# Domande sul materiale:
1. Trascrivi dall'estratto il tratto che va da "Sta con la Nato- nello" fino a "silenzio, la morte.".
2. Secondo l'estratto, da chi accetta la promozione ai vertici del Consiglio di Stato?
3. Riprendi l'estratto sul magistrato e proseguilo dopo la sua ultima frase.

# Estratto fornito:
━━━━━━━━

Sta con la Nato- nello specifico con Napolitano, Sarkozy e Hillary Clinton - e appoggia la guerra contro Gheddafi. Appoggia Mario Monti nel 2013, confidando di poter essere scelto come segretario generale della Nato. Niente da fare. Amen. «Dov' ero rimasto?», si chiede. Torna al suo lavoro di grande, grandissimo magistrato amministrativo e sportivo. Interviene come può, riaffacciandosi al davanzale del mondo, usando tutto il suo prestigio e la sua saggezza per impedire la rottura traumatica tra Occidente e Russia. Questo lo fa essere candidato d'altissimo profilo per il Quirinale, non è stagione per lui, e senza enfasi accetta da Mario Draghi la promozione ai vertici del Consiglio di Stato. Indi. La malattia, il lavoro anche dal letto d'ospedale, il coraggio, il silenzio, la morte.

━━━━━━━━

# Estratti di dati:
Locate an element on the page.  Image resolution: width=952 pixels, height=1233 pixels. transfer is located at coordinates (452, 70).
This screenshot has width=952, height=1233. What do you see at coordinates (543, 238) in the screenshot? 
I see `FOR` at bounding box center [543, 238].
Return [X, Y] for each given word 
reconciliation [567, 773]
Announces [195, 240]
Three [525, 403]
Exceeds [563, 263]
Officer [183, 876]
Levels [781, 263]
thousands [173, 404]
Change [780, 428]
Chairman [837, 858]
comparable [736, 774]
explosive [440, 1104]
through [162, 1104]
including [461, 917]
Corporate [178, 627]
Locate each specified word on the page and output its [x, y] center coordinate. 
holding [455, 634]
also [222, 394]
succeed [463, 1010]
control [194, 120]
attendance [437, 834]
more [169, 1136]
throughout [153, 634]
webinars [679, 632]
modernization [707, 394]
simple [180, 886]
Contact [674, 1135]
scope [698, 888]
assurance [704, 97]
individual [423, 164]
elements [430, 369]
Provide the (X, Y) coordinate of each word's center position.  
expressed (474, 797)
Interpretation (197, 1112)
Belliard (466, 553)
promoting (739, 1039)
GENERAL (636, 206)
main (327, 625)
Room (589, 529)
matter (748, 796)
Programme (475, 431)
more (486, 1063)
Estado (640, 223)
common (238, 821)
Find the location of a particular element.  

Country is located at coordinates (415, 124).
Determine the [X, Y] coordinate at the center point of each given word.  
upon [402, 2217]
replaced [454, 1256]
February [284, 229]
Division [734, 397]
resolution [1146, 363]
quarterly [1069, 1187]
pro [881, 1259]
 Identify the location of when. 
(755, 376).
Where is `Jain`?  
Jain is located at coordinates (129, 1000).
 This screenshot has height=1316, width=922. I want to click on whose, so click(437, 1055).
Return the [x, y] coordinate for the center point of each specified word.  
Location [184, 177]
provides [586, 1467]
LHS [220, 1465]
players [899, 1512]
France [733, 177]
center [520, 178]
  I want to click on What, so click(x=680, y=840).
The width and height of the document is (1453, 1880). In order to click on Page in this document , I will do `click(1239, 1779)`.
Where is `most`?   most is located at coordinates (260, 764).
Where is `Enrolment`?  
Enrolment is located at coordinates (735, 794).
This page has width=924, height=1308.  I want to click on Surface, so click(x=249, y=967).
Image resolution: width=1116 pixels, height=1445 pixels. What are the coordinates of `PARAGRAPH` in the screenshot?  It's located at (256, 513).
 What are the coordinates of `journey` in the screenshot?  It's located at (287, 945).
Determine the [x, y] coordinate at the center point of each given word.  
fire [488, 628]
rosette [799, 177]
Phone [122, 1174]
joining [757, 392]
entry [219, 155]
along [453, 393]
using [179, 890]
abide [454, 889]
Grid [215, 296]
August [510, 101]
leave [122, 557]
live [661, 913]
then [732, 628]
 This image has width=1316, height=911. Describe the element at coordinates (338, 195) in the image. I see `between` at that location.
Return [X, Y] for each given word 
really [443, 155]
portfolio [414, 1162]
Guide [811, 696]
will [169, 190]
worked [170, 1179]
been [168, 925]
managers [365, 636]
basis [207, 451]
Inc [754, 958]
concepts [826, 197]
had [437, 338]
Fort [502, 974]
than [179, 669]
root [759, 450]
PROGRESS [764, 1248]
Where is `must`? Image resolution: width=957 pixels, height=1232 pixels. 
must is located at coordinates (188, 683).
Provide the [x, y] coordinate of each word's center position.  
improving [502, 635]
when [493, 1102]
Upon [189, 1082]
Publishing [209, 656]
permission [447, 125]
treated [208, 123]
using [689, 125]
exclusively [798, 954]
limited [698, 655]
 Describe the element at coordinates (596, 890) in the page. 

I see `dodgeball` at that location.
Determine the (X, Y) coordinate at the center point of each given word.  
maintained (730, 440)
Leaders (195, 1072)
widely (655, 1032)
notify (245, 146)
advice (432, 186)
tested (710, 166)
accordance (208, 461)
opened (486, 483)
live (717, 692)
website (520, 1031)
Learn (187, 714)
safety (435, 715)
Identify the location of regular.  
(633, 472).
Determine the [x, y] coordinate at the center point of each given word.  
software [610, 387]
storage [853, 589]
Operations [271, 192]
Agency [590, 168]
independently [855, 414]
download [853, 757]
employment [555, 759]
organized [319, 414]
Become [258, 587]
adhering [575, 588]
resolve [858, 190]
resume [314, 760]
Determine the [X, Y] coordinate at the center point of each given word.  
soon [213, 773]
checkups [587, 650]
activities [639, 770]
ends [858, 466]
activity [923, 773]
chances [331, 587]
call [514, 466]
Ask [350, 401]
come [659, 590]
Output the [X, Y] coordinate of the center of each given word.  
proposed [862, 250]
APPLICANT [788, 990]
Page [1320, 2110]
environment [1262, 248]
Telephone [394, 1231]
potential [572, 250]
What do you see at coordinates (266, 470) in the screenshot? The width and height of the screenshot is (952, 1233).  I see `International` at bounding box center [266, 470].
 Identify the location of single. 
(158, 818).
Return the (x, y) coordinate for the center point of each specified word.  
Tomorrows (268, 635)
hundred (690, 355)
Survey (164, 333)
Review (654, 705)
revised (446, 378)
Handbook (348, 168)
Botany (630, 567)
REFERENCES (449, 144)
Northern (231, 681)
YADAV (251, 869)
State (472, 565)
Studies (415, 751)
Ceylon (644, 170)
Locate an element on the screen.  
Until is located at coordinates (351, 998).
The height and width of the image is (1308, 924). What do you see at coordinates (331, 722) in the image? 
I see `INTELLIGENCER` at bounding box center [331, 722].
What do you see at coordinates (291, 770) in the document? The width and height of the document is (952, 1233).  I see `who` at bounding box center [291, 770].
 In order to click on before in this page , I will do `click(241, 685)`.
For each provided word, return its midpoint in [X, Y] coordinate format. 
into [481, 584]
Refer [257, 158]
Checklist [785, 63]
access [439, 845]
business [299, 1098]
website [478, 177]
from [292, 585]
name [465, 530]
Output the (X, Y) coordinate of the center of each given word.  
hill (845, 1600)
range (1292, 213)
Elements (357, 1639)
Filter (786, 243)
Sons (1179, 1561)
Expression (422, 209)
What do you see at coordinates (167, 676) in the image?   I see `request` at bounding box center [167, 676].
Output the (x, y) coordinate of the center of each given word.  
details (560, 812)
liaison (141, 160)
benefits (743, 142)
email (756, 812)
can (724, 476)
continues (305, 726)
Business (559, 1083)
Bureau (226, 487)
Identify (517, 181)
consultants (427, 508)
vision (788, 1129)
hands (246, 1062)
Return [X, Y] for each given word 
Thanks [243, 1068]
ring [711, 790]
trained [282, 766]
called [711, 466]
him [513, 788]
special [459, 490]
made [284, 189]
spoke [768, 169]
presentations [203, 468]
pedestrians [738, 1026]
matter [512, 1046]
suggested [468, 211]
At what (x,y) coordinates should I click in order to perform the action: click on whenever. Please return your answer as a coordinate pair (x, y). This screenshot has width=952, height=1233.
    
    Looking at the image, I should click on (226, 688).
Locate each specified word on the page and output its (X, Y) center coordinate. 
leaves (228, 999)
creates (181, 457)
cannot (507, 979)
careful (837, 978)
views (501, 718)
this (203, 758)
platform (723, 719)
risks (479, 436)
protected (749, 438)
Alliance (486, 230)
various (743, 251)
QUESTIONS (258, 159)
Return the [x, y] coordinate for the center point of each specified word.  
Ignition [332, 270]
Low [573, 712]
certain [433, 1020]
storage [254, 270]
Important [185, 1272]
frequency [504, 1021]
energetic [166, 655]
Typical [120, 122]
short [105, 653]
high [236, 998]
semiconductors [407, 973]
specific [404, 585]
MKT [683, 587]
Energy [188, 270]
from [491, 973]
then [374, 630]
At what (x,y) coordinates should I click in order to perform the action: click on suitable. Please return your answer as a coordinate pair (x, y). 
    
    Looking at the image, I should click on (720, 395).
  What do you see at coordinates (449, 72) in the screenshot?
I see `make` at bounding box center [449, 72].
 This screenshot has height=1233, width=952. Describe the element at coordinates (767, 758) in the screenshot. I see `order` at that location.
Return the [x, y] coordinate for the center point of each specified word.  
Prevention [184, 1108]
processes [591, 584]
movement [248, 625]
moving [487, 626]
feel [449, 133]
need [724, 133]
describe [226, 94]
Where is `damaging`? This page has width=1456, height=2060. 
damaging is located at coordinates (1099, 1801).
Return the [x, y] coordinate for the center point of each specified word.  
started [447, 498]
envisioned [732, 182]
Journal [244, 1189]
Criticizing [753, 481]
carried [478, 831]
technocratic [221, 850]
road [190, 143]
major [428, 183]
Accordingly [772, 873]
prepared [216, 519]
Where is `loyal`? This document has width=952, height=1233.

━━━━━━━━

# Risposte per compito:
1.
Sta con la Nato- nello specifico con Napolitano, Sarkozy e Hillary Clinton - e appoggia la guerra contro Gheddafi. Appoggia Mario Monti nel 2013, confidando di poter essere scelto come segretario generale della Nato. Niente da fare. Amen. «Dov' ero rimasto?», si chiede. Torna al suo lavoro di grande, grandissimo magistrato amministrativo e sportivo. Interviene come può, riaffacciandosi al davanzale del mondo, usando tutto il suo prestigio e la sua saggezza per impedire la rottura traumatica tra Occidente e Russia. Questo lo fa essere candidato d'altissimo profilo per il Quirinale, non è stagione per lui, e senza enfasi accetta da Mario Draghi la promozione ai vertici del Consiglio di Stato. Indi. La malattia, il lavoro anche dal letto d'ospedale, il coraggio, il silenzio, la morte.

2. Da Mario Draghi.

3.
LA MISSIONE
Ed ecco il ricordo personale. 2004, 4 aprile, assassinio di Fabrizio Quattrocchi, ucciso in Iraq dai terroristi islamici. A Porta a Porta fui io a dare notizia di chi, tra i sequestrati, era stato abbattuto. Non poteva essere il ministro degli Esteri Frattini, presente in studio, a prestare la sua voce al tremendo messaggio di sangue. Chiese fossi io. Gli avevano assicurato che la famiglia a Genova era stata informata, così mi fece sapere. Non era vero. Anch' io allora chiesi le sue dimissioni, mi aveva trasformato in becchino mediatico. Lo avevano ingannato: in nessun modo volle difendersi. Si fidò di me fino in fondo, e si espose dicendo, come io gli avevo riferito, che Quattrocchi «era morto da eroe».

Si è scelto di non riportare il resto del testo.